Exercise description> What is needed is each line of the data below that holds the string "named".

[Given data Boundary: Start]

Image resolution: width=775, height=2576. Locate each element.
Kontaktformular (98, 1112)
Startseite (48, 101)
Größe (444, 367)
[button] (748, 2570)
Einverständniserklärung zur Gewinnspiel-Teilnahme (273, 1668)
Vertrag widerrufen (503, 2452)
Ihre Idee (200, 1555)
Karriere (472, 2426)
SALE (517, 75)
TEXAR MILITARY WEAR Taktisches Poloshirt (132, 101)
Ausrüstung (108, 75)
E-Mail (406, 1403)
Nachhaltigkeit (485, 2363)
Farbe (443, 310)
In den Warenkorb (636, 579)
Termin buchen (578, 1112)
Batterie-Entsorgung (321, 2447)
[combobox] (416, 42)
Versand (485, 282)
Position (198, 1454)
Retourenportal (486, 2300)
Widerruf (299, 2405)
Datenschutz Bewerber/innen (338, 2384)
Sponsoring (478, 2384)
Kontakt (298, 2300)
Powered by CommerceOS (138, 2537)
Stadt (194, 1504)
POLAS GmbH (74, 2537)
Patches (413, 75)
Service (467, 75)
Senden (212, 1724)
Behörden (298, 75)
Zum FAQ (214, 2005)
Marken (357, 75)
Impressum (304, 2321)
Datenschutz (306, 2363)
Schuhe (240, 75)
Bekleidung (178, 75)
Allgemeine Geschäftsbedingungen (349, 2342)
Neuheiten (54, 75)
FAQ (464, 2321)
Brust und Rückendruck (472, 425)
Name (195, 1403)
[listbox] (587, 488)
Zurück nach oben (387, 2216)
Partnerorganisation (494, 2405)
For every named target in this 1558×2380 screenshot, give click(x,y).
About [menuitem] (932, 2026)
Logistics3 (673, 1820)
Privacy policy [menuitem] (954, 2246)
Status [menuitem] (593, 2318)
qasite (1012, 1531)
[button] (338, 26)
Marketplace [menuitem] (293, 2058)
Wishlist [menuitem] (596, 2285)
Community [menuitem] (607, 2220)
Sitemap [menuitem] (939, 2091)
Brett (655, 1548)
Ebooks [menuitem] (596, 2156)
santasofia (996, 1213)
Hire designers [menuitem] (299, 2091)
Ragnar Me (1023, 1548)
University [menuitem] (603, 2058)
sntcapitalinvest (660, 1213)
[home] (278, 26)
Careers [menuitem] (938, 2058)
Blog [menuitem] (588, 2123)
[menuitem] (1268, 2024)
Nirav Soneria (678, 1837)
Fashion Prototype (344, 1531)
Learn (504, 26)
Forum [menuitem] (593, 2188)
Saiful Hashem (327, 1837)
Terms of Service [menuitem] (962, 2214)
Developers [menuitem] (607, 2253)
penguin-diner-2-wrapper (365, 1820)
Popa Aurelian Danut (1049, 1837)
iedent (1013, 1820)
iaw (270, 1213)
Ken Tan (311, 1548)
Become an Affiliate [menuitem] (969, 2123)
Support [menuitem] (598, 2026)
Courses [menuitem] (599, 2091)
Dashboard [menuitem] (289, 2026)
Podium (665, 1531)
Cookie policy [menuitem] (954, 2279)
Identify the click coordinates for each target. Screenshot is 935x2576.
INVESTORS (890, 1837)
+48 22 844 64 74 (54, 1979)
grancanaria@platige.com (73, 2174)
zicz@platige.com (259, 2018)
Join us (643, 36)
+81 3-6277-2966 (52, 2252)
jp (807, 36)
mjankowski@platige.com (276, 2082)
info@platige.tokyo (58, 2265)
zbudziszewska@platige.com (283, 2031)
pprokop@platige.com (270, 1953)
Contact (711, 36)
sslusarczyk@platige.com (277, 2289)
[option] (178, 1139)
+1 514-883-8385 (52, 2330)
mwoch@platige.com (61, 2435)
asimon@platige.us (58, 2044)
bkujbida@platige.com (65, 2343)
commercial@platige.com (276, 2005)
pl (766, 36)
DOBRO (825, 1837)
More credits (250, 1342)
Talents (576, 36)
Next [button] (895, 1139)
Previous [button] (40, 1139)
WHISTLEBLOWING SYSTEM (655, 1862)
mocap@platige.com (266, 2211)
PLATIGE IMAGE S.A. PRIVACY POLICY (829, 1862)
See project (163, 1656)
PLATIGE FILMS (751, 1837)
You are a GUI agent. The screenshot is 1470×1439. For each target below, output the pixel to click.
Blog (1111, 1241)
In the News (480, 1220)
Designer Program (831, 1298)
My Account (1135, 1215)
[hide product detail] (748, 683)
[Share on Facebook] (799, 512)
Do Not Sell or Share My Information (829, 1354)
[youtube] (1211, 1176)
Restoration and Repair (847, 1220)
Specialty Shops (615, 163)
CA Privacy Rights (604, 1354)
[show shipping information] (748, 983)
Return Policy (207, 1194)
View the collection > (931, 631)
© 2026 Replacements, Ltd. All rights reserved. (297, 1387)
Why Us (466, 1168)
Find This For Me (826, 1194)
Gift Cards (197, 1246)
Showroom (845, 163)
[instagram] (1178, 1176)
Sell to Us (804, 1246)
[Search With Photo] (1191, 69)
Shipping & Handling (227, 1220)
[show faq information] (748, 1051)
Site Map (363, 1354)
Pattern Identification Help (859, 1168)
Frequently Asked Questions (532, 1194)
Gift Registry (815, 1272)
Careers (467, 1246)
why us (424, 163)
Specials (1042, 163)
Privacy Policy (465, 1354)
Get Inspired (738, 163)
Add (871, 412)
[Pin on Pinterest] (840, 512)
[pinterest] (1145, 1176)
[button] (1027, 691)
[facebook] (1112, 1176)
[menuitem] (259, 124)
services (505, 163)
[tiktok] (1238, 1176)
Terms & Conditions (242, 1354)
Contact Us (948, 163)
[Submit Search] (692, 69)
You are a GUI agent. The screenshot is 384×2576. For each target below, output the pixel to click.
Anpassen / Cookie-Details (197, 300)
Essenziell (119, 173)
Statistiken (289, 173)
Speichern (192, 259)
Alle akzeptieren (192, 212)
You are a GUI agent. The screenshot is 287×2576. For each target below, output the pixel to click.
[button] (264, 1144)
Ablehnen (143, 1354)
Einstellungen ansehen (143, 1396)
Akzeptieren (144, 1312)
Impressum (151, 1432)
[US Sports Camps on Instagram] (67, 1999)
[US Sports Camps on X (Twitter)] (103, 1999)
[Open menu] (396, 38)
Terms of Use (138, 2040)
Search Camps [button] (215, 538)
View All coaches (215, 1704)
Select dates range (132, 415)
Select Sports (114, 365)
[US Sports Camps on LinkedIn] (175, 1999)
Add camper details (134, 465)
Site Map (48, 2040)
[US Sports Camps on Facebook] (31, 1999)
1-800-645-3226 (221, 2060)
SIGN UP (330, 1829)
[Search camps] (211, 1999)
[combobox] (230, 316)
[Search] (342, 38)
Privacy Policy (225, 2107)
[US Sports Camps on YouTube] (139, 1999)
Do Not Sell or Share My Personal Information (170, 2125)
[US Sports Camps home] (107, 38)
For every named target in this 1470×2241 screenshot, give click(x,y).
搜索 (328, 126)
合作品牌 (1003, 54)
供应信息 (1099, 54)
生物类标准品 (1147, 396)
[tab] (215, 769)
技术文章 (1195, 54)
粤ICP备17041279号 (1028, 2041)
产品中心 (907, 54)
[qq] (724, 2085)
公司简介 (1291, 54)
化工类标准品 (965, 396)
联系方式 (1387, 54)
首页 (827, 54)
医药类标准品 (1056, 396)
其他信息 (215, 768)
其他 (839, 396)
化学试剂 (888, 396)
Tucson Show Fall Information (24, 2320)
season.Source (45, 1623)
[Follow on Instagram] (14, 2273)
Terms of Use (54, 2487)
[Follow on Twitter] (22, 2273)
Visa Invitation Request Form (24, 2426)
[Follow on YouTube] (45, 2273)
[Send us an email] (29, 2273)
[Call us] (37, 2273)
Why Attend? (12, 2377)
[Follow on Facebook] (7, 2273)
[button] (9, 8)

[Given data Boundary: End]

Solution to the problem>
For every named target in this 1558×2380 screenshot, give click(x,y).
For every named target in this 1470×2241 screenshot, give click(x,y).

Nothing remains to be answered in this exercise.